Data extracts below:

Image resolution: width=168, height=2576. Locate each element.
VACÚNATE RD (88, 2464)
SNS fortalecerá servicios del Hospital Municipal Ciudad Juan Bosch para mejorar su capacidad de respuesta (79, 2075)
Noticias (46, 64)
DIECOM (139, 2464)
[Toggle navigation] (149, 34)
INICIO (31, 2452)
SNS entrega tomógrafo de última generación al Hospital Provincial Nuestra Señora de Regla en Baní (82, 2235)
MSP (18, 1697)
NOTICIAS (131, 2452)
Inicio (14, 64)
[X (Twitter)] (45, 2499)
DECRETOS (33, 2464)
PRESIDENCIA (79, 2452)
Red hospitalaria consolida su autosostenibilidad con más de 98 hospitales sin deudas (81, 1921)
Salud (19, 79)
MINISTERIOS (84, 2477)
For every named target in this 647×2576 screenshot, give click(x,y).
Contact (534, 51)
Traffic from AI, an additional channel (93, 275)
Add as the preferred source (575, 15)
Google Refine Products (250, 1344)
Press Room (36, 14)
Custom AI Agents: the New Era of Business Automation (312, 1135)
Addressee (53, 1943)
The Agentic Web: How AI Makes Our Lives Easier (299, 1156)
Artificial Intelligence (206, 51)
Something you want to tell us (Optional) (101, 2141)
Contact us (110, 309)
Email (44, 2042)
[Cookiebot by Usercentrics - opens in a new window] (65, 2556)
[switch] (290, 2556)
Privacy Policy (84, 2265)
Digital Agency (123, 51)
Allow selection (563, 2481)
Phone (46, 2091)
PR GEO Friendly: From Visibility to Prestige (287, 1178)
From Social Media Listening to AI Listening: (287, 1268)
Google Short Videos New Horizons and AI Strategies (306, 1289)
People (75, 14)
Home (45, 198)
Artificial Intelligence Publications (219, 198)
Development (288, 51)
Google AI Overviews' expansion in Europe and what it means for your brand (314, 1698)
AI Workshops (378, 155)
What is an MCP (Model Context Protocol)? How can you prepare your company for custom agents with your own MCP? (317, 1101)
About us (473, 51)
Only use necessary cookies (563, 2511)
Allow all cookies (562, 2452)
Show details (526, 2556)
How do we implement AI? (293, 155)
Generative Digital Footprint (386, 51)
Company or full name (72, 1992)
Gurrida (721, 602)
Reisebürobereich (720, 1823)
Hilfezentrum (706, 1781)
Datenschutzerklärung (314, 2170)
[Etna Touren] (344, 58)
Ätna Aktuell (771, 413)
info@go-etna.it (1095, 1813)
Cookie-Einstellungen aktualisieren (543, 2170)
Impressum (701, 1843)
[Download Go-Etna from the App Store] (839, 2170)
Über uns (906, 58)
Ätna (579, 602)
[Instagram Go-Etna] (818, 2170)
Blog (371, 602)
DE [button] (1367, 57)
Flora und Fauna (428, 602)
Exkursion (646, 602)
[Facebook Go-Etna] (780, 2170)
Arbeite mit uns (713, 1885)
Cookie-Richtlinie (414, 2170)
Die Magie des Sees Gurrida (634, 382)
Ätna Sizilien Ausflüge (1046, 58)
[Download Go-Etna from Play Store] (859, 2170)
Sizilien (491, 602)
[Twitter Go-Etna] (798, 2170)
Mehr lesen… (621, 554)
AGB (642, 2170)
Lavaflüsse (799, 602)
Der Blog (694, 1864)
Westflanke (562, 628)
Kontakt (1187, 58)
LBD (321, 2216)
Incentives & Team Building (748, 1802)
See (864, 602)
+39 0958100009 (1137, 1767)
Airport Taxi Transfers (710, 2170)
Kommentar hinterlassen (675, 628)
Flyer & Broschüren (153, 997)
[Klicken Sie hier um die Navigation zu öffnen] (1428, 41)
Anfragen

End of Data extracts.

» What this task involves
A word-for-word copy of the entries, from the first line through the line containing "DECRETOS (33, 2464)", is the whole answer.

» Response area
Image resolution: width=168, height=2576. Locate each element.
VACÚNATE RD (88, 2464)
SNS fortalecerá servicios del Hospital Municipal Ciudad Juan Bosch para mejorar su capacidad de respuesta (79, 2075)
Noticias (46, 64)
DIECOM (139, 2464)
[Toggle navigation] (149, 34)
INICIO (31, 2452)
SNS entrega tomógrafo de última generación al Hospital Provincial Nuestra Señora de Regla en Baní (82, 2235)
MSP (18, 1697)
NOTICIAS (131, 2452)
Inicio (14, 64)
[X (Twitter)] (45, 2499)
DECRETOS (33, 2464)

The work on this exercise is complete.